Por ello, en 1986, el mismo año que Barcelona fue designada ciudad olímpica, su alcalde, el socialista Pasqual Maragall, decidió buscar una solución para el singular complejo situado en las faldas de la que sería montaña sagrada de Barcelona 92. Se trataba de que el Pueblo Español recuperara su viejo esplendor y se convirtiera en un centro cultural, comercial y de ocio. Y la manera de conseguirlo no fue otra que privatizar su gestión. Un grupo de empresarios encabezados por el hotelero Clemente Guitart se hizo cargo del recinto en régimen de concesión administrativa por treinta años e invirtió cuantiosas sumas para restaurar los más de 100 edificios del conjunto. En vísperas de los Juegos, cerca de un millón de personas visitaban anualmente el Pueblo Español gracias a reclamos como el Tablao de Carmen, todavía existente. Pero el consorcio nunca tuvo beneficios y en 1996 entró en suspensión de pagos.
Y la prórroga de Ernest Maragall
Otro grupo de empresarios encabezado entonces por el financiero Joaquín Frigola Ruiz de Porras se hizo con el control de la sociedad Poble Espanyol de Montjuïc, que en 2003 obtuvo una prórroga de la concesión hasta 2036 de la mano del entonces concejal socialista de Presidencia y Hacienda del Ayuntamiento de Barcelona Ernest Maragall –hermano del anterior alcalde y con los años candidato independentista a la alcaldía por ERC–.
Hoy, tras el fallecimiento de Frigola en 2017, el Pueblo Español está controlado por Jorge Campins Figueras, esposo de Elena Daurella de Aguilera, hija del empresario Francisco Daurella y prima hermana de Sol Daurella, presidenta de la gran embotelladora de Coca-Cola para buena parte de Europa, Australia y el Pacífico.

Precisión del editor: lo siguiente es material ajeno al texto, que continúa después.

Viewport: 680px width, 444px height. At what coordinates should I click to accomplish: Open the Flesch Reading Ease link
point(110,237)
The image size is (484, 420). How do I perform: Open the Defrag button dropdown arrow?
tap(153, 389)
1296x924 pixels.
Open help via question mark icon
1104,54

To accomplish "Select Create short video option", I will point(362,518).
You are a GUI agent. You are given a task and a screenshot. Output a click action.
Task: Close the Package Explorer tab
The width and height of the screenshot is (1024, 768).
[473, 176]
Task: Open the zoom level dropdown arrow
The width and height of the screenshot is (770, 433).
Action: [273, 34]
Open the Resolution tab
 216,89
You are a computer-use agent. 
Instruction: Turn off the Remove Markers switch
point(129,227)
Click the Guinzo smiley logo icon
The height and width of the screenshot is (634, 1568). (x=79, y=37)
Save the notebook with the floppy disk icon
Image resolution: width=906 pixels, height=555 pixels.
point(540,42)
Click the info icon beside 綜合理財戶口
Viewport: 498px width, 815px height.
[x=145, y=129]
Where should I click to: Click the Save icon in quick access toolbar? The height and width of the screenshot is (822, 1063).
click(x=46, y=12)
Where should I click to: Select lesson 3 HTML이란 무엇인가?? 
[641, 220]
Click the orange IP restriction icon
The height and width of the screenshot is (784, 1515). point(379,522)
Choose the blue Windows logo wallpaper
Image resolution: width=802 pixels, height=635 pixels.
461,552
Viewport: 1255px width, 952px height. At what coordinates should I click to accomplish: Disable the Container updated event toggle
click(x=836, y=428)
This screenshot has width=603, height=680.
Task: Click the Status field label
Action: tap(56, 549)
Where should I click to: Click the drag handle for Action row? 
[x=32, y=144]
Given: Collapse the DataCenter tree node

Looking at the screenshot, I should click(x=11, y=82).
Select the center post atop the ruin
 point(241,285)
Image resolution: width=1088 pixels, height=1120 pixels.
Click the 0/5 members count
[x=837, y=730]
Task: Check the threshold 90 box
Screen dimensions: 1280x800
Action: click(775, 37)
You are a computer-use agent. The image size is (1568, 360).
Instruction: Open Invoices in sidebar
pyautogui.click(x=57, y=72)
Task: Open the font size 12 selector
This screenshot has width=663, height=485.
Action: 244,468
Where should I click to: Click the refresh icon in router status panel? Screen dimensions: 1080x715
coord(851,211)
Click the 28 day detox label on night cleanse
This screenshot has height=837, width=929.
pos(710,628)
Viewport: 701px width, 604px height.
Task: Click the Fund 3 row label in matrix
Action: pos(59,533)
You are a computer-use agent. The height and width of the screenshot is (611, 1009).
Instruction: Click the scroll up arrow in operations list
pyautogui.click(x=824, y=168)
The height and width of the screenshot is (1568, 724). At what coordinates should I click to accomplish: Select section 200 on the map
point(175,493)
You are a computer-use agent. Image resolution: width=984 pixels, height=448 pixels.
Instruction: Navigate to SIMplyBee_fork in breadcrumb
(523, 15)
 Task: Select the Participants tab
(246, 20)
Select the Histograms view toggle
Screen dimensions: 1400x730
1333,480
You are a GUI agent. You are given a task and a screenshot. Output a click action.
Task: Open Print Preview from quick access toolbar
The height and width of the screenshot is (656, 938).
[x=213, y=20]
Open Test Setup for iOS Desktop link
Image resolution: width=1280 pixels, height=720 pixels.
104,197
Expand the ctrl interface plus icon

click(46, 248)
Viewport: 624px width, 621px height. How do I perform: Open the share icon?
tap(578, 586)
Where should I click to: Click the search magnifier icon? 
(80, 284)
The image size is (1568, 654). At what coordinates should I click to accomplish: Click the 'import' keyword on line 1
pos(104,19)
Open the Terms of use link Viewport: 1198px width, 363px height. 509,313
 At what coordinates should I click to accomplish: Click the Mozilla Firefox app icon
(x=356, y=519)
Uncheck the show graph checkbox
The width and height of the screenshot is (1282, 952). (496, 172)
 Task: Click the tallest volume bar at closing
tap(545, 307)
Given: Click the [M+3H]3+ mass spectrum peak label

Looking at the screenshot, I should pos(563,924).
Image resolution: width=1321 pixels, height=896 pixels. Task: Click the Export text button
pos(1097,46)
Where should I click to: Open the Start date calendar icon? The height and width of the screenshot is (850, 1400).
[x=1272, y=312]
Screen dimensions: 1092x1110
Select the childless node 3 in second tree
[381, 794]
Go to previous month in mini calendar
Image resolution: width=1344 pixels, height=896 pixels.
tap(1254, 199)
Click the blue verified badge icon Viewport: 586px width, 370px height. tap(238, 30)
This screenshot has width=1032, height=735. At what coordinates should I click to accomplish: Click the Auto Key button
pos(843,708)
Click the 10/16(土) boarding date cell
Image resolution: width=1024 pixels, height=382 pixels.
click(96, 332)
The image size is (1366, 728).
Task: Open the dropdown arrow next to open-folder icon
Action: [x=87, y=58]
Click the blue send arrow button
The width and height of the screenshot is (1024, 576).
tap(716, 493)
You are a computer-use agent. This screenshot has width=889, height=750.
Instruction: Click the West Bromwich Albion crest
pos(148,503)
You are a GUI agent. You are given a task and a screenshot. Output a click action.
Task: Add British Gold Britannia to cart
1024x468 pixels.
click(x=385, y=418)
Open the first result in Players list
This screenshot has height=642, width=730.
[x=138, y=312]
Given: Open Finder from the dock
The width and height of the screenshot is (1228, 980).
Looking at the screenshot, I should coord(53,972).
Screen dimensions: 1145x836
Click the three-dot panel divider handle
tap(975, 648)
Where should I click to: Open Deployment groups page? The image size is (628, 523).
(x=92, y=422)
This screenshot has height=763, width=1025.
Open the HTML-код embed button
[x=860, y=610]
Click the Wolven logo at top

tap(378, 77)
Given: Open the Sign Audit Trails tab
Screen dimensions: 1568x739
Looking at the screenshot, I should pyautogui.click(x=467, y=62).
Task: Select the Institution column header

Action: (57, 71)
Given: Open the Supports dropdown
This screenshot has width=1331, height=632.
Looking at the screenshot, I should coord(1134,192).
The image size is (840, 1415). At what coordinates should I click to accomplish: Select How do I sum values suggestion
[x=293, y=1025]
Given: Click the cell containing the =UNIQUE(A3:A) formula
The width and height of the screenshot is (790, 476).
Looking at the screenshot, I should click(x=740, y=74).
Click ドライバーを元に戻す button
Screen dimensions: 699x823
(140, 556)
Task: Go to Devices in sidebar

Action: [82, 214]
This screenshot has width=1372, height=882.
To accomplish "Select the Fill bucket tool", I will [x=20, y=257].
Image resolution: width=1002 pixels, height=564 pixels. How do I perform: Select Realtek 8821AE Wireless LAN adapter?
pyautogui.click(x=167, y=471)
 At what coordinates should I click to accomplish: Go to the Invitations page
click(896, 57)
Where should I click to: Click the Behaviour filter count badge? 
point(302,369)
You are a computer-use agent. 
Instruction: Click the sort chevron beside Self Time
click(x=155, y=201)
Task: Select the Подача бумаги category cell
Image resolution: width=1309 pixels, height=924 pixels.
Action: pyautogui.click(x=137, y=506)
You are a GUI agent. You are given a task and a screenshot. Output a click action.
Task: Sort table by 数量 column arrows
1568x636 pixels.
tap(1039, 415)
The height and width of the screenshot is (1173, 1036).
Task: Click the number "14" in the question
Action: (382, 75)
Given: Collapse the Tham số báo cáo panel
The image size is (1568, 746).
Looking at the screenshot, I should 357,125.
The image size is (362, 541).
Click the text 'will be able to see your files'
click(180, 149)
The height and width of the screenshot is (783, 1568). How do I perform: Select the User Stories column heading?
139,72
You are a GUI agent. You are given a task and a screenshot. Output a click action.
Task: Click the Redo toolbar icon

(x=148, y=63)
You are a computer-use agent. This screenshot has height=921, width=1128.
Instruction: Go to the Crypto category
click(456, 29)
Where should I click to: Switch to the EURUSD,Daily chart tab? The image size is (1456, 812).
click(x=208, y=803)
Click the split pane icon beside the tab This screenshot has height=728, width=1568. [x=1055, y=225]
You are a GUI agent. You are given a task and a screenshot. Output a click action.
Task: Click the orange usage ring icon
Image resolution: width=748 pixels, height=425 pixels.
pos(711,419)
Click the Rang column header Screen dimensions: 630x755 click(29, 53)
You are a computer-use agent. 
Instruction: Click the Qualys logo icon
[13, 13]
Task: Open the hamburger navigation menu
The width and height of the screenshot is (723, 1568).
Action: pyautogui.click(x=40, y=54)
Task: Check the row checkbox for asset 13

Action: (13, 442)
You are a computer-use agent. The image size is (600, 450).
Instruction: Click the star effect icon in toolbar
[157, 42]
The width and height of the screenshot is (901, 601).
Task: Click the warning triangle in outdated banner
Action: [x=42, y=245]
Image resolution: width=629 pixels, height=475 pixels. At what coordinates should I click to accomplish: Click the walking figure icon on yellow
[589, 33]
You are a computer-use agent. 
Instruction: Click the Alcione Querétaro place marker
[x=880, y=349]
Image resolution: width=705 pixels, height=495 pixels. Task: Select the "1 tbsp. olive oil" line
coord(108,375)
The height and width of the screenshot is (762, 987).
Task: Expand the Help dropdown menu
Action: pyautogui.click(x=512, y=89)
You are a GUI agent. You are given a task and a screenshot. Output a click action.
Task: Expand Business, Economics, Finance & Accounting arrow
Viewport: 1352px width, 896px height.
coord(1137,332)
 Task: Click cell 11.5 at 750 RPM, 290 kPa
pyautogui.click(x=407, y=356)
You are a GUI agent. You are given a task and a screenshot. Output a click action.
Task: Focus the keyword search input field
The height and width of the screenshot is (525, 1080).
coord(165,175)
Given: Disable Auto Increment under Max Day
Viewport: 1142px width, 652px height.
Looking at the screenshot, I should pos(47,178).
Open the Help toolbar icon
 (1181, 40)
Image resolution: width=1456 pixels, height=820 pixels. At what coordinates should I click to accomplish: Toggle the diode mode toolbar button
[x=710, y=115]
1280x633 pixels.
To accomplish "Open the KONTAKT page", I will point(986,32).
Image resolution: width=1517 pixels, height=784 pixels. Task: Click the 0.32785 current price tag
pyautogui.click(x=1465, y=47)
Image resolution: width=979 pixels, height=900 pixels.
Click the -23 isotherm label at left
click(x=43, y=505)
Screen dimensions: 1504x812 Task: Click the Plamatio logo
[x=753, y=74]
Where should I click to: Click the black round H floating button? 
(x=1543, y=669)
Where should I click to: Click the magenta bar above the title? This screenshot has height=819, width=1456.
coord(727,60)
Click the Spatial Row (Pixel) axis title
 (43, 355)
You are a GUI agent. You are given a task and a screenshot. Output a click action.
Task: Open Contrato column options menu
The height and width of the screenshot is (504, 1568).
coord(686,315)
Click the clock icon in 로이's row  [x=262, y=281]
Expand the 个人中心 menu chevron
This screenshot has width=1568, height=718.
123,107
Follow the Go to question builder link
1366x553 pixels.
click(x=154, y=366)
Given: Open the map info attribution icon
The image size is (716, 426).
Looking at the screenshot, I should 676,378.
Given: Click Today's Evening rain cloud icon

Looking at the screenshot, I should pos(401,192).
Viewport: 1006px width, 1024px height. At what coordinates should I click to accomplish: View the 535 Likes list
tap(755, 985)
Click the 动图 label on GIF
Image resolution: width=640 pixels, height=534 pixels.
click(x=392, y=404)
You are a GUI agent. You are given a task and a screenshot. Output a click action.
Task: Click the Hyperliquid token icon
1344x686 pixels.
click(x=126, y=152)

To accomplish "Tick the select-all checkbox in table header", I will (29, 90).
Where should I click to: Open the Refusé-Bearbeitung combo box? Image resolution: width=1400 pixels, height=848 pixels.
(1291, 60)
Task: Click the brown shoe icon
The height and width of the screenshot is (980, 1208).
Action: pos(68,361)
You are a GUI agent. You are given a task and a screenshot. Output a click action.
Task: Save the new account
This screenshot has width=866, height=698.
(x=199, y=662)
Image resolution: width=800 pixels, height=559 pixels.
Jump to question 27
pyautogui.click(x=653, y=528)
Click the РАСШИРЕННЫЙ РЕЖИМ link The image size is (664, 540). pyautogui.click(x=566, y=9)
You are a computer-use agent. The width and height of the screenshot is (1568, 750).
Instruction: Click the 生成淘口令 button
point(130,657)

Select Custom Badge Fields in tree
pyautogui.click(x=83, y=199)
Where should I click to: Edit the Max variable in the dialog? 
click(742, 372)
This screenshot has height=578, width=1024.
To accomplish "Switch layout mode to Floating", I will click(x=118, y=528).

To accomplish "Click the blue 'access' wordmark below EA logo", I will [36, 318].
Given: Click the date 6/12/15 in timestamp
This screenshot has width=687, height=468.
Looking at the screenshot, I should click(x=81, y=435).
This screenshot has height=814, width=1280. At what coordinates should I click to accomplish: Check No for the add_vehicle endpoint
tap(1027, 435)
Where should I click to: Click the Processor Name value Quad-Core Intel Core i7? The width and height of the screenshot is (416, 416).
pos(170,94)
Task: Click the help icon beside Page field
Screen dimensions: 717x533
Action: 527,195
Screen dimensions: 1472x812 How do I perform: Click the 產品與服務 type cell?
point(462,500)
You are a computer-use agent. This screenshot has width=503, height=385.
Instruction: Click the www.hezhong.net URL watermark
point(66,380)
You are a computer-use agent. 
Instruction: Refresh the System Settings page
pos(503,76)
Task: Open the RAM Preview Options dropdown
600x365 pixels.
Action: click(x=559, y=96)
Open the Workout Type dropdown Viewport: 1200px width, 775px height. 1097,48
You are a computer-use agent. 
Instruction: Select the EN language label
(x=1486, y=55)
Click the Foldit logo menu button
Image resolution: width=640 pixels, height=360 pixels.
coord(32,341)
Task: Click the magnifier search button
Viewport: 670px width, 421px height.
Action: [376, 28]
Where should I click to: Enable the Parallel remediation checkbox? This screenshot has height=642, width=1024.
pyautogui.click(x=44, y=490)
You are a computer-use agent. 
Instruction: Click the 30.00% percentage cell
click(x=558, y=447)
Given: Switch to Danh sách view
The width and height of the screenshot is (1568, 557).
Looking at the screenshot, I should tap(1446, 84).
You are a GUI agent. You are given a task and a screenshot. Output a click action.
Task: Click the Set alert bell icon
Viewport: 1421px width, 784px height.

Desde 2001, el recinto alberga la Fundación Fran Daurel de arte contemporáneo, producto del afán coleccionista del patriarca propietario de la concesión del popular refresco en España.
El Pueblo Español funciona como recinto para festivales de música y otros eventos, además de como punto de encuentro de la afición del Barça mientras el equipo juegue en el cercano Estadio Olímpico por las obras del Camp Nou. Es además uno más de los muchos atractivos turísticos de Barcelona y cuenta con tiendas, talleres de artesanía y oferta gastronómica. La entrada en taquilla no cuesta tres, ni cuatro ni diez, sino 15 euros.